[Collection entries]
------------------------------------------------------------------------
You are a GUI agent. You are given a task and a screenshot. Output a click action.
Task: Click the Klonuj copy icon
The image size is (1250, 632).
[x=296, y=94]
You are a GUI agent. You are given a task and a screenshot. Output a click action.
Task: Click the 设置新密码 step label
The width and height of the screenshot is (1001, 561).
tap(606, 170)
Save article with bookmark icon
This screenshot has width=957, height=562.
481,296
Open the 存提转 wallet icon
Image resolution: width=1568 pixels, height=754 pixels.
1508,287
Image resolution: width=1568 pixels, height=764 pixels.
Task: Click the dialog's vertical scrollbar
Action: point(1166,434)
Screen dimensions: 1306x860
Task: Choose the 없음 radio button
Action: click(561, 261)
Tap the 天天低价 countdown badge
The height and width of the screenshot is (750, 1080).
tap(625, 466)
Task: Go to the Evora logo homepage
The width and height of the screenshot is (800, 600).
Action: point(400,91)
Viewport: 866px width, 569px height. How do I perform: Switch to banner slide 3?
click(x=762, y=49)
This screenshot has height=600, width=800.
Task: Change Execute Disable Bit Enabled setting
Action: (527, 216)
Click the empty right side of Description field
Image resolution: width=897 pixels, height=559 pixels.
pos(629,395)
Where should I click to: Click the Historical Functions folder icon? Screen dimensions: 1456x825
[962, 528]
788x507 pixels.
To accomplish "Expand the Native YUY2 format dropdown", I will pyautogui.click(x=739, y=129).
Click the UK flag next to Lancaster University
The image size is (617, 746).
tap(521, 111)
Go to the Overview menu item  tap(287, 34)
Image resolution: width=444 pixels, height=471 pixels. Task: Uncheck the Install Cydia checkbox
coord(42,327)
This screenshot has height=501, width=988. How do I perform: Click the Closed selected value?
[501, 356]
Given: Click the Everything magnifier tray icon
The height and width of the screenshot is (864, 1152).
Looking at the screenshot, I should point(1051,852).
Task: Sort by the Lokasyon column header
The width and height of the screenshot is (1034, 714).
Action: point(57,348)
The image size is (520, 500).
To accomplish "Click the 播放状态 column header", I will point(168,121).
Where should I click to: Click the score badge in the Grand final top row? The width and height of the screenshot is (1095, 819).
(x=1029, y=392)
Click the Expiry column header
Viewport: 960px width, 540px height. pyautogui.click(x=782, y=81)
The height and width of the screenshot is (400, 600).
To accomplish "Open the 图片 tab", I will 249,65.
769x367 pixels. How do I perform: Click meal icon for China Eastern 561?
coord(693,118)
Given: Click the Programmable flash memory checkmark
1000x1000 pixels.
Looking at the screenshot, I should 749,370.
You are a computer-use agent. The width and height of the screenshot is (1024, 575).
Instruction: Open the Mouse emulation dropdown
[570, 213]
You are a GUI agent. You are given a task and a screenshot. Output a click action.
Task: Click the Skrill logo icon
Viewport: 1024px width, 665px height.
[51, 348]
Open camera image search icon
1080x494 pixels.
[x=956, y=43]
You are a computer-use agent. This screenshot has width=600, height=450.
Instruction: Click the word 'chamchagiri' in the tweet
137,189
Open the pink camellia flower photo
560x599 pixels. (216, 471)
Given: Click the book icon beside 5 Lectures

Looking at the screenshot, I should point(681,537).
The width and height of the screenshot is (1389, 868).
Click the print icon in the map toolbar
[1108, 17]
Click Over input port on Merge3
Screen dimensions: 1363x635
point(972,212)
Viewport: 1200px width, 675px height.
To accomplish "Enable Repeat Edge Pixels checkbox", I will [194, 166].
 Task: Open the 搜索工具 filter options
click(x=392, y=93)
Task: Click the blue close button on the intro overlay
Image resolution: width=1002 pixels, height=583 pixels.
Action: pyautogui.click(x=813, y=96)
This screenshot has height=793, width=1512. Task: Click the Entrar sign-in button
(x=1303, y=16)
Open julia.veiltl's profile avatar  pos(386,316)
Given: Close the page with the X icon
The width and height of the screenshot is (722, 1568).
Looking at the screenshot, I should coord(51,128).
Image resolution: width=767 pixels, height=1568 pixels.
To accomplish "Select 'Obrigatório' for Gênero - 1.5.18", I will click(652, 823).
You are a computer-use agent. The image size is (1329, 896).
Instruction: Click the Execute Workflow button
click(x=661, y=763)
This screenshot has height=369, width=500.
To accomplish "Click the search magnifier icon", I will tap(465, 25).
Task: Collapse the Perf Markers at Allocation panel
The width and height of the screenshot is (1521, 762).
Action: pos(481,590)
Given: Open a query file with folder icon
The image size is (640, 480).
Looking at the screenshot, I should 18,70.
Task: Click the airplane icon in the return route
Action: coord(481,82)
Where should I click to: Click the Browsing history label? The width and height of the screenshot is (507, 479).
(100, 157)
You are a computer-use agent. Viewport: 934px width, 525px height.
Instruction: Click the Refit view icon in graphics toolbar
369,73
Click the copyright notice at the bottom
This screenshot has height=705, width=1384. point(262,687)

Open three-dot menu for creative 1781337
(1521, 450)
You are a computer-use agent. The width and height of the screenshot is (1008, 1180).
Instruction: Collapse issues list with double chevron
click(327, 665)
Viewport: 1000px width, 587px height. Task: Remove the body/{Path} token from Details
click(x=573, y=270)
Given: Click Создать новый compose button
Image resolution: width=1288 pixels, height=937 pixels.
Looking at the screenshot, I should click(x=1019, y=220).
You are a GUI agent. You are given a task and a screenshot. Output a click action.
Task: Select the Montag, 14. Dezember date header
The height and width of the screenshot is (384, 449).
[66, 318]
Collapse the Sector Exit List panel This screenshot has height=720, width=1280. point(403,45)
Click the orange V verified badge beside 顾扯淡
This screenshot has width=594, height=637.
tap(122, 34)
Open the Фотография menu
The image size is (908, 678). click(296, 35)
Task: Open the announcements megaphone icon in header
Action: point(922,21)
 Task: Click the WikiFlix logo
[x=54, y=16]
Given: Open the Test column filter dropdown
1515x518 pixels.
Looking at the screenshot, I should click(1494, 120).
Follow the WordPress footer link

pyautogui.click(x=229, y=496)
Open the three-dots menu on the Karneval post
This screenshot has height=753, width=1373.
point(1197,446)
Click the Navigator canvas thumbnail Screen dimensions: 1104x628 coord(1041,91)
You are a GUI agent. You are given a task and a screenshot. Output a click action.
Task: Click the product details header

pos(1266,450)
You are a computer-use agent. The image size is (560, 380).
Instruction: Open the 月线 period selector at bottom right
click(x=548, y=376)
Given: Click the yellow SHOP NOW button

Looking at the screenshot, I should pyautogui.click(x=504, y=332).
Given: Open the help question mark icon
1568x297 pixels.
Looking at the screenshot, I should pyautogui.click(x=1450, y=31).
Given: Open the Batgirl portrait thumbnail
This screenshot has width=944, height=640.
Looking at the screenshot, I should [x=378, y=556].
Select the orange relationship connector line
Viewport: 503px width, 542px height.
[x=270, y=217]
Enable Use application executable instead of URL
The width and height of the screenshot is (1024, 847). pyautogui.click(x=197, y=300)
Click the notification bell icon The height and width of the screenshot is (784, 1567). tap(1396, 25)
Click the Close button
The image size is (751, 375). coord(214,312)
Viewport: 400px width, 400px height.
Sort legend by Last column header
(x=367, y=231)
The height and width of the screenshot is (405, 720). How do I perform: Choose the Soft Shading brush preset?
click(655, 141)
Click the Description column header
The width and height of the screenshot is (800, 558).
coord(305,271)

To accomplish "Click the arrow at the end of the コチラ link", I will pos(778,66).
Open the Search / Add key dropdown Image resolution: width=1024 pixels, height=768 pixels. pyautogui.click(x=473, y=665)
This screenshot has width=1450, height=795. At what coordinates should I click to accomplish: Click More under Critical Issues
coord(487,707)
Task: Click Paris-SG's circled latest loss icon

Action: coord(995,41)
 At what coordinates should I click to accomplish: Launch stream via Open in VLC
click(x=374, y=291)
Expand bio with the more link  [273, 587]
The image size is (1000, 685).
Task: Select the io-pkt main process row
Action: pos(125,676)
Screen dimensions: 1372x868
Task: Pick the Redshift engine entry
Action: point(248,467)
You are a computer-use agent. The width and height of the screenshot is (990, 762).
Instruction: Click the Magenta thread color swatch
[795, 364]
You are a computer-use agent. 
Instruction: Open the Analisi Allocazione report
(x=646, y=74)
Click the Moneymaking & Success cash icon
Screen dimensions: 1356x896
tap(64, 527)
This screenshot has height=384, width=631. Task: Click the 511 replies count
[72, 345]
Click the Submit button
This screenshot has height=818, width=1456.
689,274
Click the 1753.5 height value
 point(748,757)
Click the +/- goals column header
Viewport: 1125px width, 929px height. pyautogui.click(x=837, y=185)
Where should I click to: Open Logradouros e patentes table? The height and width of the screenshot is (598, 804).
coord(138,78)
------------------------------------------------------------------------
» Description of the task
Your reply is to repeat, unchanged, the lines above running from the one with "Open the three-dots menu on the Karneval post" up to and including the one with "Given: Open the Batgirl portrait thumbnail".

» Reply
Open the three-dots menu on the Karneval post
This screenshot has height=753, width=1373.
point(1197,446)
Click the Navigator canvas thumbnail Screen dimensions: 1104x628 coord(1041,91)
You are a GUI agent. You are given a task and a screenshot. Output a click action.
Task: Click the product details header

pos(1266,450)
You are a computer-use agent. The image size is (560, 380).
Instruction: Open the 月线 period selector at bottom right
click(x=548, y=376)
Given: Click the yellow SHOP NOW button

Looking at the screenshot, I should pyautogui.click(x=504, y=332).
Given: Open the help question mark icon
1568x297 pixels.
Looking at the screenshot, I should pyautogui.click(x=1450, y=31).
Given: Open the Batgirl portrait thumbnail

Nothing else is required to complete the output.